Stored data
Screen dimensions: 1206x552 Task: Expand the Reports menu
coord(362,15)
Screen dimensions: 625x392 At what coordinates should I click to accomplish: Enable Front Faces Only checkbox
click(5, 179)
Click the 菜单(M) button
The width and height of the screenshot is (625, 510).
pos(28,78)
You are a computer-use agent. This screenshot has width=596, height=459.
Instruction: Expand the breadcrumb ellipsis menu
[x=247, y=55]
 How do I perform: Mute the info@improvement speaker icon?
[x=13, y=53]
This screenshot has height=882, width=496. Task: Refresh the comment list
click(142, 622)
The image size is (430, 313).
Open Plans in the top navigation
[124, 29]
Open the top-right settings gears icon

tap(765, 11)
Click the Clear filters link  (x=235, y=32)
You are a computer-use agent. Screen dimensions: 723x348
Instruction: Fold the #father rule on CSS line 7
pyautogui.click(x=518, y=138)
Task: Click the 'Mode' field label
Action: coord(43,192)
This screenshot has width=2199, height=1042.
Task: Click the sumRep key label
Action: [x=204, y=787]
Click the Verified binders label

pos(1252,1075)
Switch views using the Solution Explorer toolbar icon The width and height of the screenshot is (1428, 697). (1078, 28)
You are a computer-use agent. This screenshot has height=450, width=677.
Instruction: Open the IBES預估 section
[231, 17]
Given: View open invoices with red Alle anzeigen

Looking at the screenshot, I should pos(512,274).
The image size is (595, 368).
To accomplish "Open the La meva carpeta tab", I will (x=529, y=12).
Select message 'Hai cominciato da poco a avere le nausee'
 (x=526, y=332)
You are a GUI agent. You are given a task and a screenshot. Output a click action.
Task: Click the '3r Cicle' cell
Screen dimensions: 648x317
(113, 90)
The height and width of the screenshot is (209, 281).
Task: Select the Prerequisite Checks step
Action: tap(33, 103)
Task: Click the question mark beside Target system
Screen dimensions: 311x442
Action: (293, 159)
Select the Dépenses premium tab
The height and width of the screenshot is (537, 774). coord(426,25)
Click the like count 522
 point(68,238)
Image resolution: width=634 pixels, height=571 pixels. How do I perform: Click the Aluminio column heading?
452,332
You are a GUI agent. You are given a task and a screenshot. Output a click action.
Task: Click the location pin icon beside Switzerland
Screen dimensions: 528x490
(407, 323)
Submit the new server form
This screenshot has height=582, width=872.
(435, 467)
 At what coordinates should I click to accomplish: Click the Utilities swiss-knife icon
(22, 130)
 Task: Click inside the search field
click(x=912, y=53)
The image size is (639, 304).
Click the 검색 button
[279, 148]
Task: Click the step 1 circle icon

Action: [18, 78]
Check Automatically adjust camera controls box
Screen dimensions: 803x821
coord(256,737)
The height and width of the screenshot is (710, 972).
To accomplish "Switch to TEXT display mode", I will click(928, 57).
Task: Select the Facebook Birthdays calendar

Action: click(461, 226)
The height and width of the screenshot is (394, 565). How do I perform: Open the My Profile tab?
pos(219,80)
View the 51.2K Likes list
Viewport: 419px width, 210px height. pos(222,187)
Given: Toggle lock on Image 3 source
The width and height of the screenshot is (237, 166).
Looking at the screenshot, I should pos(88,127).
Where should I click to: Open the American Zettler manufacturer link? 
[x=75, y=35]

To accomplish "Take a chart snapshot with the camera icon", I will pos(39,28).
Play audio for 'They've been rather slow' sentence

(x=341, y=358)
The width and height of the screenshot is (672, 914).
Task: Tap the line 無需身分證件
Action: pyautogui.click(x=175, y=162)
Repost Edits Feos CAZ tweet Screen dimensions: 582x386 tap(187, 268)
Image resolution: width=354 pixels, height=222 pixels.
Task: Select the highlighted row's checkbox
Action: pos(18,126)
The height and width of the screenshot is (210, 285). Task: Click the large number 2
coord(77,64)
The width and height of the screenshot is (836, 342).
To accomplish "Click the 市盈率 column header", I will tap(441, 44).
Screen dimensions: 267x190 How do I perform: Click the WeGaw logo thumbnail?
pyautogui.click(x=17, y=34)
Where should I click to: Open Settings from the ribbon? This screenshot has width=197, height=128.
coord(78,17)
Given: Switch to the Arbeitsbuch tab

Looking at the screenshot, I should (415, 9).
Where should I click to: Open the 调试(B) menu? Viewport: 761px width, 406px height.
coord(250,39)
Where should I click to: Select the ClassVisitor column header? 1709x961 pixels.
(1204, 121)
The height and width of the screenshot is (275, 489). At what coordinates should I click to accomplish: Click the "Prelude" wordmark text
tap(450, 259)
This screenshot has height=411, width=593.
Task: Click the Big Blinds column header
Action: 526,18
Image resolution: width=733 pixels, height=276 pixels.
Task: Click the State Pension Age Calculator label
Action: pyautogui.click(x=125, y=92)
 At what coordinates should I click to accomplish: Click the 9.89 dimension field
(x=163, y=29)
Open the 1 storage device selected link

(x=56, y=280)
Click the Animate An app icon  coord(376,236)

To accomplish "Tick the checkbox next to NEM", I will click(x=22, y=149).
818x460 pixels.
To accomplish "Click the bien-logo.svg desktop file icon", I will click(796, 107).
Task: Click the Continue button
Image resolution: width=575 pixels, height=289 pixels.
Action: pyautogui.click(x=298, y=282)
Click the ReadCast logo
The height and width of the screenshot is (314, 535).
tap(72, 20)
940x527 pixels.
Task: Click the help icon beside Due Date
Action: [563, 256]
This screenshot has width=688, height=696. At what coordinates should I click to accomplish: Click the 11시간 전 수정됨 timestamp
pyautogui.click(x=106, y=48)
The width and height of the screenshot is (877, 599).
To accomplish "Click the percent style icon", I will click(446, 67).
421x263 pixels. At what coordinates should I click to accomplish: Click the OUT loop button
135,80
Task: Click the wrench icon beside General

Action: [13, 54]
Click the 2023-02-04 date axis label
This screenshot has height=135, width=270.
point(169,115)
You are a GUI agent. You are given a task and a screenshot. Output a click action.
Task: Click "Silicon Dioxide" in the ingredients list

Task description
Please copy out each entry exactly as it appears above.

Exercise result
Screen dimensions: 1206x552 Task: Expand the Reports menu
coord(362,15)
Screen dimensions: 625x392 At what coordinates should I click to accomplish: Enable Front Faces Only checkbox
click(5, 179)
Click the 菜单(M) button
The width and height of the screenshot is (625, 510).
pos(28,78)
You are a computer-use agent. This screenshot has width=596, height=459.
Instruction: Expand the breadcrumb ellipsis menu
[x=247, y=55]
 How do I perform: Mute the info@improvement speaker icon?
[x=13, y=53]
This screenshot has height=882, width=496. Task: Refresh the comment list
click(142, 622)
The image size is (430, 313).
Open Plans in the top navigation
[124, 29]
Open the top-right settings gears icon

tap(765, 11)
Click the Clear filters link  (x=235, y=32)
You are a computer-use agent. Screen dimensions: 723x348
Instruction: Fold the #father rule on CSS line 7
pyautogui.click(x=518, y=138)
Task: Click the 'Mode' field label
Action: coord(43,192)
This screenshot has width=2199, height=1042.
Task: Click the sumRep key label
Action: [x=204, y=787]
Click the Verified binders label

pos(1252,1075)
Switch views using the Solution Explorer toolbar icon The width and height of the screenshot is (1428, 697). (1078, 28)
You are a computer-use agent. This screenshot has height=450, width=677.
Instruction: Open the IBES預估 section
[231, 17]
Given: View open invoices with red Alle anzeigen

Looking at the screenshot, I should pos(512,274).
The image size is (595, 368).
To accomplish "Open the La meva carpeta tab", I will (x=529, y=12).
Select message 'Hai cominciato da poco a avere le nausee'
 (x=526, y=332)
You are a GUI agent. You are given a task and a screenshot. Output a click action.
Task: Click the '3r Cicle' cell
Screen dimensions: 648x317
(113, 90)
The height and width of the screenshot is (209, 281).
Task: Select the Prerequisite Checks step
Action: tap(33, 103)
Task: Click the question mark beside Target system
Screen dimensions: 311x442
Action: (293, 159)
Select the Dépenses premium tab
The height and width of the screenshot is (537, 774). coord(426,25)
Click the like count 522
 point(68,238)
Image resolution: width=634 pixels, height=571 pixels. How do I perform: Click the Aluminio column heading?
452,332
You are a GUI agent. You are given a task and a screenshot. Output a click action.
Task: Click the location pin icon beside Switzerland
Screen dimensions: 528x490
(407, 323)
Submit the new server form
This screenshot has height=582, width=872.
(435, 467)
 At what coordinates should I click to accomplish: Click the Utilities swiss-knife icon
(22, 130)
 Task: Click inside the search field
click(x=912, y=53)
The image size is (639, 304).
Click the 검색 button
[279, 148]
Task: Click the step 1 circle icon

Action: [18, 78]
Check Automatically adjust camera controls box
Screen dimensions: 803x821
coord(256,737)
The height and width of the screenshot is (710, 972).
To accomplish "Switch to TEXT display mode", I will click(928, 57).
Task: Select the Facebook Birthdays calendar

Action: click(461, 226)
The height and width of the screenshot is (394, 565). How do I perform: Open the My Profile tab?
pos(219,80)
View the 51.2K Likes list
Viewport: 419px width, 210px height. pos(222,187)
Given: Toggle lock on Image 3 source
The width and height of the screenshot is (237, 166).
Looking at the screenshot, I should pos(88,127).
Where should I click to: Open the American Zettler manufacturer link? 
[x=75, y=35]

To accomplish "Take a chart snapshot with the camera icon", I will pos(39,28).
Play audio for 'They've been rather slow' sentence

(x=341, y=358)
The width and height of the screenshot is (672, 914).
Task: Tap the line 無需身分證件
Action: pyautogui.click(x=175, y=162)
Repost Edits Feos CAZ tweet Screen dimensions: 582x386 tap(187, 268)
Image resolution: width=354 pixels, height=222 pixels.
Task: Select the highlighted row's checkbox
Action: pos(18,126)
The height and width of the screenshot is (210, 285). Task: Click the large number 2
coord(77,64)
The width and height of the screenshot is (836, 342).
To accomplish "Click the 市盈率 column header", I will tap(441, 44).
Screen dimensions: 267x190 How do I perform: Click the WeGaw logo thumbnail?
pyautogui.click(x=17, y=34)
Where should I click to: Open Settings from the ribbon? This screenshot has width=197, height=128.
coord(78,17)
Given: Switch to the Arbeitsbuch tab

Looking at the screenshot, I should (415, 9).
Where should I click to: Open the 调试(B) menu? Viewport: 761px width, 406px height.
coord(250,39)
Where should I click to: Select the ClassVisitor column header? 1709x961 pixels.
(1204, 121)
The height and width of the screenshot is (275, 489). At what coordinates should I click to accomplish: Click the "Prelude" wordmark text
tap(450, 259)
This screenshot has height=411, width=593.
Task: Click the Big Blinds column header
Action: 526,18
Image resolution: width=733 pixels, height=276 pixels.
Task: Click the State Pension Age Calculator label
Action: pyautogui.click(x=125, y=92)
 At what coordinates should I click to accomplish: Click the 9.89 dimension field
(x=163, y=29)
Open the 1 storage device selected link

(x=56, y=280)
Click the Animate An app icon  coord(376,236)

To accomplish "Tick the checkbox next to NEM", I will click(x=22, y=149).
818x460 pixels.
To accomplish "Click the bien-logo.svg desktop file icon", I will click(796, 107).
Task: Click the Continue button
Image resolution: width=575 pixels, height=289 pixels.
Action: pyautogui.click(x=298, y=282)
Click the ReadCast logo
The height and width of the screenshot is (314, 535).
tap(72, 20)
940x527 pixels.
Task: Click the help icon beside Due Date
Action: [563, 256]
This screenshot has width=688, height=696. At what coordinates should I click to accomplish: Click the 11시간 전 수정됨 timestamp
pyautogui.click(x=106, y=48)
The width and height of the screenshot is (877, 599).
To accomplish "Click the percent style icon", I will click(446, 67).
421x263 pixels. At what coordinates should I click to accomplish: Click the OUT loop button
135,80
Task: Click the wrench icon beside General

Action: [13, 54]
Click the 2023-02-04 date axis label
This screenshot has height=135, width=270.
point(169,115)
You are a GUI agent. You are given a task and a screenshot. Output a click action.
Task: Click "Silicon Dioxide" in the ingredients list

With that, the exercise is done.